# Montanans?



## john doe. (Aug 26, 2006)

I’m from Whitefish.


----------



## Charlie (May 13, 2006)

Not an "Montanan" (hell, I can't even say it!) but I'd like to know where Whitefish is. I think Montana would be a nice place to live. Hope it's not as hot as it is here in Central Texas right now.


----------



## john doe. (Aug 26, 2006)

Charlie said:


> Not an "Montanan" (hell, I can't even say it!) but I'd like to know where Whitefish is. I think Montana would be a nice place to live. Hope it's not as hot as it is here in Central Texas right now.

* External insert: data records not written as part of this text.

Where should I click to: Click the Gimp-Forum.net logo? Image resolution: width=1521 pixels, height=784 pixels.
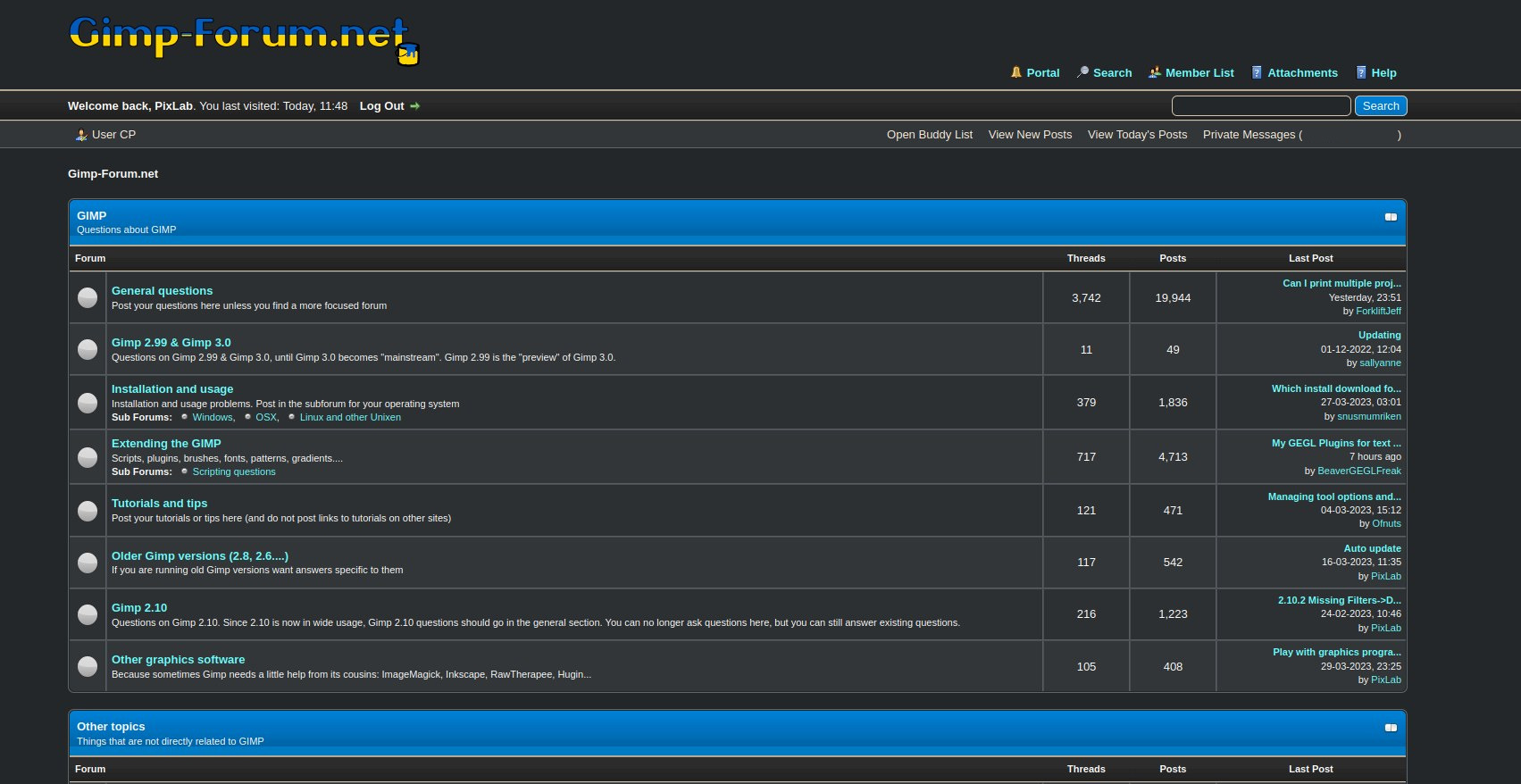pos(243,39)
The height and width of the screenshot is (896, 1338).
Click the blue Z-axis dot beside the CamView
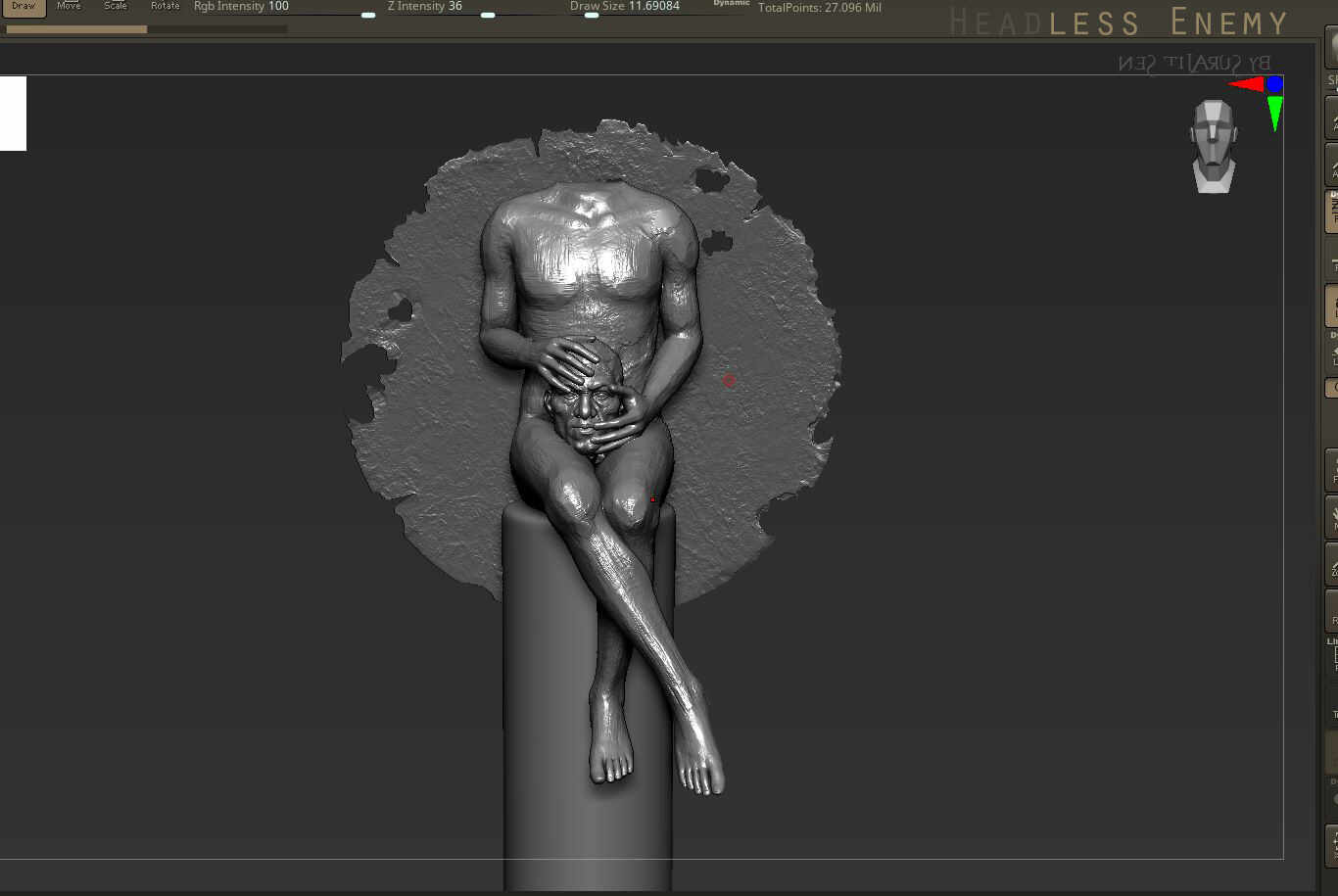click(1273, 83)
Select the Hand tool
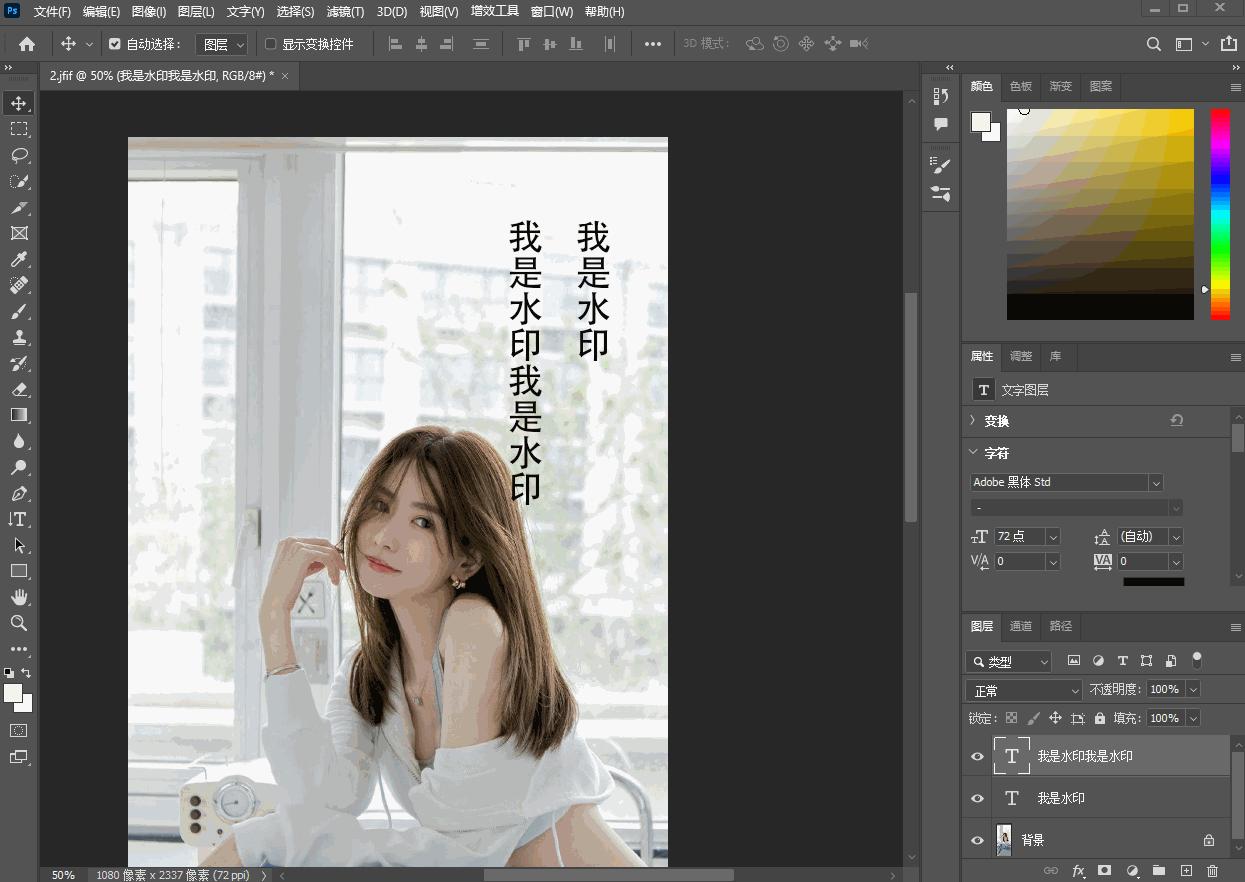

Whitefish is in northwest Montana about a hour from the Canadian border. About thirty minutes from Glacier National Park. Beautiful country!


----------



## Captain Crunch (Jul 4, 2006)

Columbia Falls.


----------



## john doe. (Aug 26, 2006)

Captain Crunch said:


> Columbia Falls.


Hey, it's nice to see someone in my neighborhood.


----------



## john doe. (Aug 26, 2006)

I guess it's just me and you Captain Crunch... though I know there are more out there. Come on guys and gals. Say, "Hey".


----------



## Captain Crunch (Jul 4, 2006)

There's at least two more out there.

Don't know why they haven't replied, tho...


----------



## glocker21 (Jan 14, 2007)

Jefferson City Here


----------



## Cardinal Fang (Jan 9, 2007)

Howdy all. New guy here from Bozeman.


----------



## Captain Crunch (Jul 4, 2006)

glocker21 said:


> Jefferson City Here





Cardinal Fang said:


> Howdy all. New guy here from Bozeman.


Welcome aboard!


----------



## john doe. (Aug 26, 2006)

Hey guys, welcome from the Flathead Valley.


----------



## KD7ONE (Apr 29, 2007)

Hi. I'm from Billings


----------



## Captain Crunch (Jul 4, 2006)

KD7ONE said:


> Hi. I'm from Billings


Welcome to the forum.:smt1099


----------



## john doe. (Aug 26, 2006)

KD7ONE said:


> Hi. I'm from Billings


Welcome. Nice to have another form our state here. We're under reprensented.


----------



## Frank V (Aug 5, 2007)

Hi from Dillon! Frank


----------



## Captain Crunch (Jul 4, 2006)

Frank V said:


> Hi from Dillon! Frank


Welcome, Frank. Columbia Falls here, in the smoky Flathead.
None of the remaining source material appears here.